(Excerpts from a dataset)
++++
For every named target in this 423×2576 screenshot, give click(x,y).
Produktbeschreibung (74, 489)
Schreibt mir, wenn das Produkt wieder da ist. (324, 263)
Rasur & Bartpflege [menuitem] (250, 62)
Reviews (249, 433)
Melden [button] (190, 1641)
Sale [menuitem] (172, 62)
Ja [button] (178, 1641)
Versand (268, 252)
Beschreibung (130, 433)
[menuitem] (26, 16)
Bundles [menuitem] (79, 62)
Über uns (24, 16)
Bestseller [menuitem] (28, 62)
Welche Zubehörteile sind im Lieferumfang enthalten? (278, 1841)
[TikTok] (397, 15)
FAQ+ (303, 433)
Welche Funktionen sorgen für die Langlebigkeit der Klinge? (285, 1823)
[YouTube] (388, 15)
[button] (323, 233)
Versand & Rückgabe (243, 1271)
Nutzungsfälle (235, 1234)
++++
What you need to do -> Nothing but the lines from the one with "Schreibt mir, wenn" to the last line of the data should appear in the answer, each exactly as it stands.

Answer box ->
Schreibt mir, wenn das Produkt wieder da ist. (324, 263)
Rasur & Bartpflege [menuitem] (250, 62)
Reviews (249, 433)
Melden [button] (190, 1641)
Sale [menuitem] (172, 62)
Ja [button] (178, 1641)
Versand (268, 252)
Beschreibung (130, 433)
[menuitem] (26, 16)
Bundles [menuitem] (79, 62)
Über uns (24, 16)
Bestseller [menuitem] (28, 62)
Welche Zubehörteile sind im Lieferumfang enthalten? (278, 1841)
[TikTok] (397, 15)
FAQ+ (303, 433)
Welche Funktionen sorgen für die Langlebigkeit der Klinge? (285, 1823)
[YouTube] (388, 15)
[button] (323, 233)
Versand & Rückgabe (243, 1271)
Nutzungsfälle (235, 1234)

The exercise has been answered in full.